From the line containing "The height and width of the screenshot is (690, 1024)." through the last line, print the records exactly and nothing else.

━━━━━ MATERIALS PROVIDED

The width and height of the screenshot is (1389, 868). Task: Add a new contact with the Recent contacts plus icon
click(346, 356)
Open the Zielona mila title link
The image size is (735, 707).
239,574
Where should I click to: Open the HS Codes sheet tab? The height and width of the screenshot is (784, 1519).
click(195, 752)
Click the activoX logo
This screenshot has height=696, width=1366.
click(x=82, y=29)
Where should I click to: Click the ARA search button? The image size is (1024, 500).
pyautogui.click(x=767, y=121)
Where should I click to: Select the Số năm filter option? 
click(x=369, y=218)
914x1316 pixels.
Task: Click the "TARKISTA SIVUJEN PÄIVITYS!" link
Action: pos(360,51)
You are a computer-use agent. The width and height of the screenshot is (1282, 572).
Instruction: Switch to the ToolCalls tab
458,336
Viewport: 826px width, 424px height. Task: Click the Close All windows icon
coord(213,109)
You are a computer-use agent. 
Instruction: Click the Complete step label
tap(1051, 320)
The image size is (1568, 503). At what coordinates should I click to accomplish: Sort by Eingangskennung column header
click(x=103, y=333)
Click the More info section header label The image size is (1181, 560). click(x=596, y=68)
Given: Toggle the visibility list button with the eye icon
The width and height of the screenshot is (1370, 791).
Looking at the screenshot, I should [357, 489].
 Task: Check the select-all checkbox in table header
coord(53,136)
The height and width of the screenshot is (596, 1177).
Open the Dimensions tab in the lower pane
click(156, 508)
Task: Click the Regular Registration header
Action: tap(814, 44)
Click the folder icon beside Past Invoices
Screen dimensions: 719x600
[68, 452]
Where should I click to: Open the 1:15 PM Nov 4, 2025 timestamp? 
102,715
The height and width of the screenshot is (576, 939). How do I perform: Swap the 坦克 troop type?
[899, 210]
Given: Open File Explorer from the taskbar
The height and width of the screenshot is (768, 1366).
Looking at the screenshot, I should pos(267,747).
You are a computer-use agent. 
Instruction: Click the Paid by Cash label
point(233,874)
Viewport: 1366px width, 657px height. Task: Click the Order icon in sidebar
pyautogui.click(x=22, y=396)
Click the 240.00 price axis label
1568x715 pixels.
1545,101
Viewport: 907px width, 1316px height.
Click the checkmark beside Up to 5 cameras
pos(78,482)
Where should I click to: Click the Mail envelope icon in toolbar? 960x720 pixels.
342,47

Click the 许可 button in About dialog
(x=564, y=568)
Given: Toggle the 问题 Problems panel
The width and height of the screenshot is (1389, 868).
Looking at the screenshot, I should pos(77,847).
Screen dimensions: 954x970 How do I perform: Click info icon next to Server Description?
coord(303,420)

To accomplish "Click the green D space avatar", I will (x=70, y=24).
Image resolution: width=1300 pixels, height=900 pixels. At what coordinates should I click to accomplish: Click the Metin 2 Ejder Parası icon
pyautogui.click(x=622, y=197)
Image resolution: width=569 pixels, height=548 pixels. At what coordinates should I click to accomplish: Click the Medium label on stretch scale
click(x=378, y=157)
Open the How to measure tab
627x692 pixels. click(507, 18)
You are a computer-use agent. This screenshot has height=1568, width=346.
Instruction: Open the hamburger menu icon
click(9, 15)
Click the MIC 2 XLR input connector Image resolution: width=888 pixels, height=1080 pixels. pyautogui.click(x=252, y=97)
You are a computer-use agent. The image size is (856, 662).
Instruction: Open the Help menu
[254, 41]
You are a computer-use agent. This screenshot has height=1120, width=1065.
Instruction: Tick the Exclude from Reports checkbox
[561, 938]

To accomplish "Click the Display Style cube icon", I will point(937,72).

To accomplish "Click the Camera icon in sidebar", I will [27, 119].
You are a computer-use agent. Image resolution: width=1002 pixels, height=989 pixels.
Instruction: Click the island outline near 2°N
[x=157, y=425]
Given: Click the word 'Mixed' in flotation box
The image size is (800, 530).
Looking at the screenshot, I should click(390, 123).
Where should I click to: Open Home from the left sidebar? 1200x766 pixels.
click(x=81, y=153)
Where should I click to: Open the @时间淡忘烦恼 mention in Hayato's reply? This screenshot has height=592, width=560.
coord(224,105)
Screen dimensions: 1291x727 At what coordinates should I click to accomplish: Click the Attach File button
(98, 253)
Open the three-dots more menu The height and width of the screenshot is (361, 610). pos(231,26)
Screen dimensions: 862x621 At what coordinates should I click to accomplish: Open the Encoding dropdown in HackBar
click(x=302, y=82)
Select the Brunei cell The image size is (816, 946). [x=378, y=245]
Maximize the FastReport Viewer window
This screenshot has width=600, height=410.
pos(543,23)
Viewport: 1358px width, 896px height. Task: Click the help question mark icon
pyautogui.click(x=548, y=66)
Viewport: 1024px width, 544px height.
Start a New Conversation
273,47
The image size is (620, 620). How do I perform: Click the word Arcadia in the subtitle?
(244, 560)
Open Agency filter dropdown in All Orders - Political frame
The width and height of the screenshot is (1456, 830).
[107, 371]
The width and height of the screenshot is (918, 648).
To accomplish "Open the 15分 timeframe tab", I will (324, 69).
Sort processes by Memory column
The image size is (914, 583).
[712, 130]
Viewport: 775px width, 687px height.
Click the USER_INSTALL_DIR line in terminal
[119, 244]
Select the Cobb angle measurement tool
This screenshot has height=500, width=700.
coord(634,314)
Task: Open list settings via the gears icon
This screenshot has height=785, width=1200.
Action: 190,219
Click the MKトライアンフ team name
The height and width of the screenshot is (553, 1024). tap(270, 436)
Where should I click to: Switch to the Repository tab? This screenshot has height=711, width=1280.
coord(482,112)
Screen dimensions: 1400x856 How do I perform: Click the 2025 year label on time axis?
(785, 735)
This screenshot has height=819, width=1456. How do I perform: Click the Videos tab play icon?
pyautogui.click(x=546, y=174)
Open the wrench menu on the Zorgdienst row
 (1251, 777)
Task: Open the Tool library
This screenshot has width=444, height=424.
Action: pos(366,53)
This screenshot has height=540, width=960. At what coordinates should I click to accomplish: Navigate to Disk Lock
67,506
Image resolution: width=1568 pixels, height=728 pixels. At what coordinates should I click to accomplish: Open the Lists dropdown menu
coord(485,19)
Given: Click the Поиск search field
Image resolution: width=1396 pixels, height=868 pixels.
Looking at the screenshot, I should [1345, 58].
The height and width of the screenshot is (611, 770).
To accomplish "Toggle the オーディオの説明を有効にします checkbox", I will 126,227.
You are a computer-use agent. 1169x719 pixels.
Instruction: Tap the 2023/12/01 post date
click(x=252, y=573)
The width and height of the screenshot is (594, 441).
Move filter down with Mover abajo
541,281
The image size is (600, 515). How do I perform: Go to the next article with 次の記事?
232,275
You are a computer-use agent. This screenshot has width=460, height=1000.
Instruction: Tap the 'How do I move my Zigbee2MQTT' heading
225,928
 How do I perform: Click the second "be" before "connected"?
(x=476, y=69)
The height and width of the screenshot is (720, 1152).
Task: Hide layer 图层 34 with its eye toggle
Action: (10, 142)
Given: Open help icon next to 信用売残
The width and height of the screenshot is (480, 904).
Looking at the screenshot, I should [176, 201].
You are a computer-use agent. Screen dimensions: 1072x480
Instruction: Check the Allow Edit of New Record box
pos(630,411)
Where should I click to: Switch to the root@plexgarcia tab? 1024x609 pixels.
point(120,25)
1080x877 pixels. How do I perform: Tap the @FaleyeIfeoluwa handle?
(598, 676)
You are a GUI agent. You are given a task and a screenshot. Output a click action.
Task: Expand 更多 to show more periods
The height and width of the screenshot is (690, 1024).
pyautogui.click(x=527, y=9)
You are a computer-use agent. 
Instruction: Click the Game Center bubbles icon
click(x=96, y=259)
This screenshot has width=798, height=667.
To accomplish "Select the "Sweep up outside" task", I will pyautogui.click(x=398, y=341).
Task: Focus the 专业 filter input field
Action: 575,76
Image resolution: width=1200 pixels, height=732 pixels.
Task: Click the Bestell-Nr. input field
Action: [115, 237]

━━━━━━━━━━

OUTPUT OF THE EXERCISE -
The height and width of the screenshot is (690, 1024).
pyautogui.click(x=527, y=9)
You are a computer-use agent. 
Instruction: Click the Game Center bubbles icon
click(x=96, y=259)
This screenshot has width=798, height=667.
To accomplish "Select the "Sweep up outside" task", I will pyautogui.click(x=398, y=341).
Task: Focus the 专业 filter input field
Action: 575,76
Image resolution: width=1200 pixels, height=732 pixels.
Task: Click the Bestell-Nr. input field
Action: [115, 237]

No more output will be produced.